The mission statement as stated by OPEC is "coordinate and unify the petroleum policies of its member countries and ensure the stabilization of oil markets, in order to secure an efficient, economic and regular supply of petroleum to consumers, a steady income to producers, and a fair return on capital for those investing in the petroleum industry."
Discussion Regarding the Topic With Reference To Five Articles and Books
OPEC is a very important organization not only among its member countries but in the whole world as it regulates the supply of oil not only in the member countries but to the whole world. Most of the member countries in the organization are major producers of the oil, especially crude oil and petroleum hence the regulation of the fuel and petroleum from these countries is obvious.
There is a number of literature that has been published on this topic. Many researchers, experts, scientists, economists, politicians and political analysts provided their valuable research and insights about the organization. Some of them have praised the operations and the functionality of the organization, while the others have criticized its presence and tried to convince the readers that this organization is useless.

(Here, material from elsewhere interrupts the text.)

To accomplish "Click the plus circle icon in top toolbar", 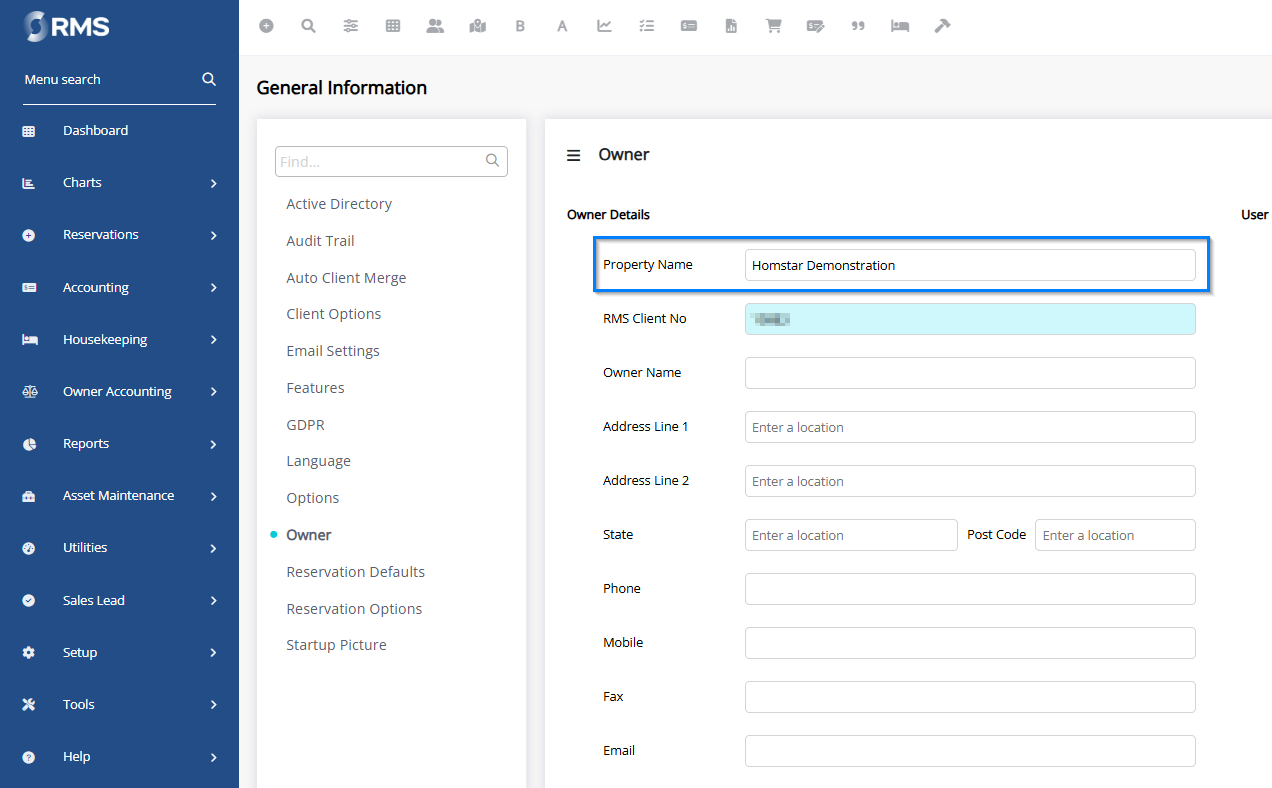I will click(x=266, y=26).
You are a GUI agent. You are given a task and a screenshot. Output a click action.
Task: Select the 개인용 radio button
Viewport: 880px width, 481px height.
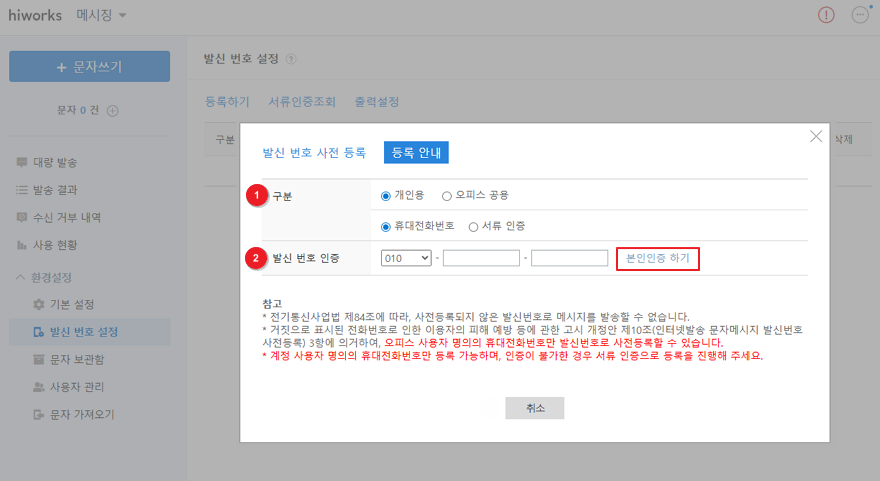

One of the major works of literature in this respect is the book written by Pierre Terzian in 1985. The book provides the history and the reason for the formation of such an organization and that also at such a big level. In the book, the author reveals many inside secrets of the oil-controlling body. Another publication “From Arab Nationalism to OPEC, Second Edition: Eisenhower, King Saud, and the Making of U.S.-Saudi Relations” provides deep insight about the political relations of Saudi Arabia with the rest of the world after the formation of OPEC. On the other hand, where majority of world thinks that OPEC has a major hand in controlling the prices of petroleum and oil in the international markets, there are some experts who think the opposite. Colgan, in his research article in 2010, presents his opinion that in fact, OPEC has itself a very limited authority in the international oil market and has no role whatsoever in the regulation of the crude oil in the market. There are other factors that control the economics of such markets.
How the Articles and Books Are Related To the Actual Term
Every book or the article that I have reviewed supports or opposes the concept of OPEC in one way or another (Hallwood, & Sinclair, 2016). The publication by Pierrie Terzian carrying the title “OPEC: The Inside Story” informs its readers about the history of the oil-regulating body, how it was formed and what were the factors that contributed towards its formation. Moreover another book in this respect, “From Arab Nationalism to OPEC, Second Edition: Eisenhower, King Saud, and the Making of U.S.-Saudi Relations” views the oil-controlling body in more of political terms and reviews the political and foreign relations of Saudi Arabia with the rest of the world, especially with United States of America. One of another author, who supports the formation and presence of OPEC in the international market is Jeff D. Colgan, the author of “The Emperor Has No Clothes: The Limits of OPEC in the Global Oil Market”.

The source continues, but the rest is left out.